### TO BE DONE
Present the records from the line with "Where should I click to: Click the new" to the line with "(x=1339, y=180)", both included, as a numbered list with blank lines omitted. Leave out all other records.

### GIVEN RECORDS

================

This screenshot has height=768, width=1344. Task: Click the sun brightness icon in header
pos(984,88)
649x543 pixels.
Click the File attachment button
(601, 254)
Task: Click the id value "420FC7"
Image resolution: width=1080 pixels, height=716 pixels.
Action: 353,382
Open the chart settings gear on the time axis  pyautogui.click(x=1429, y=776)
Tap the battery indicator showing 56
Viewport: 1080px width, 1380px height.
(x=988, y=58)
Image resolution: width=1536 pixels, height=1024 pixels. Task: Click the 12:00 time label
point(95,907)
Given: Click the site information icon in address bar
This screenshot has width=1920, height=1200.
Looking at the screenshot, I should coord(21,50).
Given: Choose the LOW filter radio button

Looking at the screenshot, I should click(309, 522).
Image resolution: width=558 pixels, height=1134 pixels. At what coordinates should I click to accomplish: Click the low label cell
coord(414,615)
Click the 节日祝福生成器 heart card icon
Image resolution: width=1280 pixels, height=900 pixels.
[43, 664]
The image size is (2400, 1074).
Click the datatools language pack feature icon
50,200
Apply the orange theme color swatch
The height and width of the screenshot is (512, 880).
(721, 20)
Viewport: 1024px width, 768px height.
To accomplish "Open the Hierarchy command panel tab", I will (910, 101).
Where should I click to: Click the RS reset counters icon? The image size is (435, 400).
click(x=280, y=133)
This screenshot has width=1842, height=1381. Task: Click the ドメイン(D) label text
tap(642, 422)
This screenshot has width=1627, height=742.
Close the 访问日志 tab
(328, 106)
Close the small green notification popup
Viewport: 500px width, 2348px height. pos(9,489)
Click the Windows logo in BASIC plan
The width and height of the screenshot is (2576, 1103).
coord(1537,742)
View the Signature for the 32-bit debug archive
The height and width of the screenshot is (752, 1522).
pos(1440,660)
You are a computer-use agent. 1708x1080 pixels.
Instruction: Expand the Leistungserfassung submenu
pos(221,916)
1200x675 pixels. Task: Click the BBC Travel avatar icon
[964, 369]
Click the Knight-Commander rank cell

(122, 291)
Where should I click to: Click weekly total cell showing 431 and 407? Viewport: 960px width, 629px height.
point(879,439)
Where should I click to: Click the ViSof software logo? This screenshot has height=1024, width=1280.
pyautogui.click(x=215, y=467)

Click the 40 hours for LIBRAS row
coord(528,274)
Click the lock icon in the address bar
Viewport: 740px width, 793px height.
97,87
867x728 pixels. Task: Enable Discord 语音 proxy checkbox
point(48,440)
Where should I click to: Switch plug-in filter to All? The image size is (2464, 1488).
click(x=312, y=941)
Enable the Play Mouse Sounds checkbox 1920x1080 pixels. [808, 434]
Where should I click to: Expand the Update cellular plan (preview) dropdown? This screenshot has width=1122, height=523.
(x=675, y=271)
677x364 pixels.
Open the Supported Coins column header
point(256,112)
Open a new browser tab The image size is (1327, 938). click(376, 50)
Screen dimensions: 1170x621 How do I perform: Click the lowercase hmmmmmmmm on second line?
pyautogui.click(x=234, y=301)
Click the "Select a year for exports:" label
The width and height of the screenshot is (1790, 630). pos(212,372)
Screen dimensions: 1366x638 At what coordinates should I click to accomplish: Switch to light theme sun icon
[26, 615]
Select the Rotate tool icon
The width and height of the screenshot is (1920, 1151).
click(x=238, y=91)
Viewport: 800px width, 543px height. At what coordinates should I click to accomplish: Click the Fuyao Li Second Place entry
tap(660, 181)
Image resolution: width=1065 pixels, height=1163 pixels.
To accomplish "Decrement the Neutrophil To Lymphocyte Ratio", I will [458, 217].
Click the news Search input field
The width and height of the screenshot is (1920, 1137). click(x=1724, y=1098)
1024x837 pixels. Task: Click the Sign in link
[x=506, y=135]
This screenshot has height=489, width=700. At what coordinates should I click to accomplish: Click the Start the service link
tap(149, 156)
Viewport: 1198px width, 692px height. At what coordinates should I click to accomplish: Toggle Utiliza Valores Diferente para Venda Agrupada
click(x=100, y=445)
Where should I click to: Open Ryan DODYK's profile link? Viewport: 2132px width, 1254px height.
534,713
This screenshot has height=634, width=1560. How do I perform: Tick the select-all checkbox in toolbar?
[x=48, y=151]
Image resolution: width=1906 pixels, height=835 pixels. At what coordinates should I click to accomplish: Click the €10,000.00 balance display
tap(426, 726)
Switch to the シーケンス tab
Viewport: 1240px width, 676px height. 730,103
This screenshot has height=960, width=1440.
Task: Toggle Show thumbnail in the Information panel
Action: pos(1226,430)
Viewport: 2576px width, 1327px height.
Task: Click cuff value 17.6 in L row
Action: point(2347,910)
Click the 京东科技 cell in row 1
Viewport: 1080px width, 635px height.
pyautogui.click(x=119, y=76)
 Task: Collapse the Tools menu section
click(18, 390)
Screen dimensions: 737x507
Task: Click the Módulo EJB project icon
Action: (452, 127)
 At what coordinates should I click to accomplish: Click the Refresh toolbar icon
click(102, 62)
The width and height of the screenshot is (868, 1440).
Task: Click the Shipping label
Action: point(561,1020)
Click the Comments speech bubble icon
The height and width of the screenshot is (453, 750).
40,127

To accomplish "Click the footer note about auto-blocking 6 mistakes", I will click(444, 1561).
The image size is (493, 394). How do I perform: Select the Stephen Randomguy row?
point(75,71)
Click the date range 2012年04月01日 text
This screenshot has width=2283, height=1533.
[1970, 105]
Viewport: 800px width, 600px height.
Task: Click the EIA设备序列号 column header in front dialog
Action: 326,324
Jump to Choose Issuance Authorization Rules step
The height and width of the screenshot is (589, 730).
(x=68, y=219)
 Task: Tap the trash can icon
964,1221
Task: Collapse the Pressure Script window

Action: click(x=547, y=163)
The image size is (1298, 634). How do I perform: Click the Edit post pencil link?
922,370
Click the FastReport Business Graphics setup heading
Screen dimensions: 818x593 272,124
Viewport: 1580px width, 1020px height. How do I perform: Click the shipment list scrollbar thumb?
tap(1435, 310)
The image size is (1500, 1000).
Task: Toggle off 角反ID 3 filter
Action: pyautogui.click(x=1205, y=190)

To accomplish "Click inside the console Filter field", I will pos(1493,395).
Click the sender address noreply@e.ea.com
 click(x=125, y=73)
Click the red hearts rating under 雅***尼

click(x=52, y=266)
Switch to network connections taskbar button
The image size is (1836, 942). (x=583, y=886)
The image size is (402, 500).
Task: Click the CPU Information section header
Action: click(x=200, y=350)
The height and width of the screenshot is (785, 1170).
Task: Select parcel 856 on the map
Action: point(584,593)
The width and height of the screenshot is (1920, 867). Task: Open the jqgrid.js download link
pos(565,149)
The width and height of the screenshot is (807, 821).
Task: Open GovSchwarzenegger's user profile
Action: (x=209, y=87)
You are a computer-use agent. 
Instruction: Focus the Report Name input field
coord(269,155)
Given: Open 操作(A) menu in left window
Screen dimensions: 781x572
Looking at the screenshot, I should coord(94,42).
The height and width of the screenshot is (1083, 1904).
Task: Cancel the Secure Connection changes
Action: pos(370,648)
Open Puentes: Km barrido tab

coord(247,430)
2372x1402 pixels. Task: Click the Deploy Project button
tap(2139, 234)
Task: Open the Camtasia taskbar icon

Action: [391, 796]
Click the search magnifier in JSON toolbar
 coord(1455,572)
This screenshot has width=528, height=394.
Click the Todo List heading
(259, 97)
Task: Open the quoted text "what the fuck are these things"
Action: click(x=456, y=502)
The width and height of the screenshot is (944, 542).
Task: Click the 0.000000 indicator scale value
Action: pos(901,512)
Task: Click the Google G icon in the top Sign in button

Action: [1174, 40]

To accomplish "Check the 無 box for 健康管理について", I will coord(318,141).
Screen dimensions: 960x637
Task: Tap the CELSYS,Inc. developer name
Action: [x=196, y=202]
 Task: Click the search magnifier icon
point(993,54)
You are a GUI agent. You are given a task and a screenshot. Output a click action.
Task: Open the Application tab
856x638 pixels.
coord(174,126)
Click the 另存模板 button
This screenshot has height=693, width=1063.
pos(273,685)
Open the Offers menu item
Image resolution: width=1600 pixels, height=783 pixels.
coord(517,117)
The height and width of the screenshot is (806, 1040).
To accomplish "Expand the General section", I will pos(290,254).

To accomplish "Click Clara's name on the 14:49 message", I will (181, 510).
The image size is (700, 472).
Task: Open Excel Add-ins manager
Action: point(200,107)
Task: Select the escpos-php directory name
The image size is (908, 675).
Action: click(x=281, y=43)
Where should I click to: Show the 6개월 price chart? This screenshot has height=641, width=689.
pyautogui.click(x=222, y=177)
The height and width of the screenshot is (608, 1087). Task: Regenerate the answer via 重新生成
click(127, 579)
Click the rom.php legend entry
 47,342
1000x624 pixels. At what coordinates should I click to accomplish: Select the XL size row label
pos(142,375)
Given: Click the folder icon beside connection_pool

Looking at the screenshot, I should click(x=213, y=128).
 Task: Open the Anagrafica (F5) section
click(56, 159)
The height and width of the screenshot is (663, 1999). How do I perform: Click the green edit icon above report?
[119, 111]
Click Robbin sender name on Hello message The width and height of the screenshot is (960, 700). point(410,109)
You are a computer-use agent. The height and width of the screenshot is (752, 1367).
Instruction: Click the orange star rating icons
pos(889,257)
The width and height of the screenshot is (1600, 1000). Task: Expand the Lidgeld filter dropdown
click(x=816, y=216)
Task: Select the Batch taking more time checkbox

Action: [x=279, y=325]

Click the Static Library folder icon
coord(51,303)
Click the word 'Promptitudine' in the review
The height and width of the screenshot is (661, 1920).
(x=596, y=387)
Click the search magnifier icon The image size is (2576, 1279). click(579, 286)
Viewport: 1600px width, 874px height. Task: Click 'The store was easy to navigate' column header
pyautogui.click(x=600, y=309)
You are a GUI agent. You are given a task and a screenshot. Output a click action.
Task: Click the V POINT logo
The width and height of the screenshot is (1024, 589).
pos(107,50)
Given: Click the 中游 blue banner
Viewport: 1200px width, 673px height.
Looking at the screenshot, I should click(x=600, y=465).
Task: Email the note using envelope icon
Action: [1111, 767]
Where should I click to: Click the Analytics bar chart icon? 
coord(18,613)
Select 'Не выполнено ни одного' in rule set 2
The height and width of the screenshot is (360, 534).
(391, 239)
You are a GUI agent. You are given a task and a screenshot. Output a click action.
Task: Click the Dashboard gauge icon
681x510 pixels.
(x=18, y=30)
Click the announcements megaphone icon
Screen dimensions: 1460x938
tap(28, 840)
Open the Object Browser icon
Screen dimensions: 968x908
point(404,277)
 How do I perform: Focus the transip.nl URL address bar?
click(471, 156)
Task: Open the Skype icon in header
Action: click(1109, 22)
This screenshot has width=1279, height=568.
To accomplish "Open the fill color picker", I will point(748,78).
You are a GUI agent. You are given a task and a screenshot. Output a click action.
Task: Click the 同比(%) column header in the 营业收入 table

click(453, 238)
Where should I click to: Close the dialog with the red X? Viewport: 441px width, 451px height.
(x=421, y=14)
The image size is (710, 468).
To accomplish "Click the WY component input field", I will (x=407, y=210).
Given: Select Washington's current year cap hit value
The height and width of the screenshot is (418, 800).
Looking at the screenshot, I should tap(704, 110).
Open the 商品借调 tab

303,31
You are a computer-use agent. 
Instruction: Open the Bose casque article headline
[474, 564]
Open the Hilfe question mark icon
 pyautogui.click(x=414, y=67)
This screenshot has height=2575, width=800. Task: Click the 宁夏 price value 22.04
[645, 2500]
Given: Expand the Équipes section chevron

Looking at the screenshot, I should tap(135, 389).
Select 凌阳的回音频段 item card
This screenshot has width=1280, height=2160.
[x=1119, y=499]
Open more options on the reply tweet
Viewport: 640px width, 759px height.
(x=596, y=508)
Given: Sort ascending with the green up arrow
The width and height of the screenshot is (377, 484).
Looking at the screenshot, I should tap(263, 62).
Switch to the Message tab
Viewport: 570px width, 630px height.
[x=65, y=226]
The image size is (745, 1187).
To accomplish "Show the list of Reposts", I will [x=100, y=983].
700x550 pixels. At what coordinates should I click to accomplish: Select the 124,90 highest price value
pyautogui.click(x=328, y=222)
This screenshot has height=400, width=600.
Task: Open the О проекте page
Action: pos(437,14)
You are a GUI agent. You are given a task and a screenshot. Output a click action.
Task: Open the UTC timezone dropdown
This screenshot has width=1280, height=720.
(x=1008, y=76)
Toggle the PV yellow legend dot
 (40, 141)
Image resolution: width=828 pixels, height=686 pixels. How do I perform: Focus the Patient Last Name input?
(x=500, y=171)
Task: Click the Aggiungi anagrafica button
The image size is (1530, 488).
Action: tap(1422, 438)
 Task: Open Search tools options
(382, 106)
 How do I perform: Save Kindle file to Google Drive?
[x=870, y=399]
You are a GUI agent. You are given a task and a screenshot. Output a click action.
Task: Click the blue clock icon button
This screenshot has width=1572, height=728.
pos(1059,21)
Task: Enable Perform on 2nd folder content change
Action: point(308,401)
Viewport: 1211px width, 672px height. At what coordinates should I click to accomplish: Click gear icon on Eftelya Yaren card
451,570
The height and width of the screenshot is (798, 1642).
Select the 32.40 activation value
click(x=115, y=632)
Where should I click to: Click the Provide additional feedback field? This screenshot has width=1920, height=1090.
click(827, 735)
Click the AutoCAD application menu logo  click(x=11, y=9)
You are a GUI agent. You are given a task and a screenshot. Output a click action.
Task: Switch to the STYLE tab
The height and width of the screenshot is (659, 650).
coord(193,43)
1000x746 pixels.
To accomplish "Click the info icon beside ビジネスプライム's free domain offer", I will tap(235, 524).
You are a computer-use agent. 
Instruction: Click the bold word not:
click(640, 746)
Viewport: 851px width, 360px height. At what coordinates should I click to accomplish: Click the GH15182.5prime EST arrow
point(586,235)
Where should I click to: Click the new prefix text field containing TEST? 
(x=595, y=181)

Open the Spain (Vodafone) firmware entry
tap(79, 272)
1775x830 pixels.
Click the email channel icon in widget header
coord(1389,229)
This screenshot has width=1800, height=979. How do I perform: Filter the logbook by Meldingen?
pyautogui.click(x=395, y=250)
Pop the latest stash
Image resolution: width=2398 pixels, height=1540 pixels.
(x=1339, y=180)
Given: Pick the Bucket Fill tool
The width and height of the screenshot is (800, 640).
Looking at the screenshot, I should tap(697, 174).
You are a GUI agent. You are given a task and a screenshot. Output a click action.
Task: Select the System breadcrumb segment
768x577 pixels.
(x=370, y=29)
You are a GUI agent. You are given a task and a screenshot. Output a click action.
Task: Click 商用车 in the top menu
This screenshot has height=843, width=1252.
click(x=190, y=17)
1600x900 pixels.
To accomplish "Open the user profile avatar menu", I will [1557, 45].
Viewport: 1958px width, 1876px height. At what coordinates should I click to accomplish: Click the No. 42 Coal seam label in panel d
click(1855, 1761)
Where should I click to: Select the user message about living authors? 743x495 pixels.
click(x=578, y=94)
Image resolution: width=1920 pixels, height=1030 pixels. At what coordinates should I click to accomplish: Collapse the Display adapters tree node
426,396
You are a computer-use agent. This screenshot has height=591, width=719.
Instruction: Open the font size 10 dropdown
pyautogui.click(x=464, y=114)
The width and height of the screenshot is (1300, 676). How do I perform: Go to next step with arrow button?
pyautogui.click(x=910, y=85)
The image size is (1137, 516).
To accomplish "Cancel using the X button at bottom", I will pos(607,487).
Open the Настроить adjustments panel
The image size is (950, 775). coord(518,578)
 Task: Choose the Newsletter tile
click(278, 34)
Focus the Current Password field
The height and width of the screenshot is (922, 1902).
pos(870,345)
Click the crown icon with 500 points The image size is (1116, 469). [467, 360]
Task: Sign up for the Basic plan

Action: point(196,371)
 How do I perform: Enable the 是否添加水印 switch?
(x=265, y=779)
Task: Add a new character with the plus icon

================

### FINISHED EXERCISE
1. Where should I click to: Click the new prefix text field containing TEST? 
2. (x=595, y=181)
3. Open the Spain (Vodafone) firmware entry
4. tap(79, 272)
5. 1775x830 pixels.
6. Click the email channel icon in widget header
7. coord(1389,229)
8. This screenshot has width=1800, height=979. How do I perform: Filter the logbook by Meldingen?
9. pyautogui.click(x=395, y=250)
10. Pop the latest stash
11. Image resolution: width=2398 pixels, height=1540 pixels.
12. (x=1339, y=180)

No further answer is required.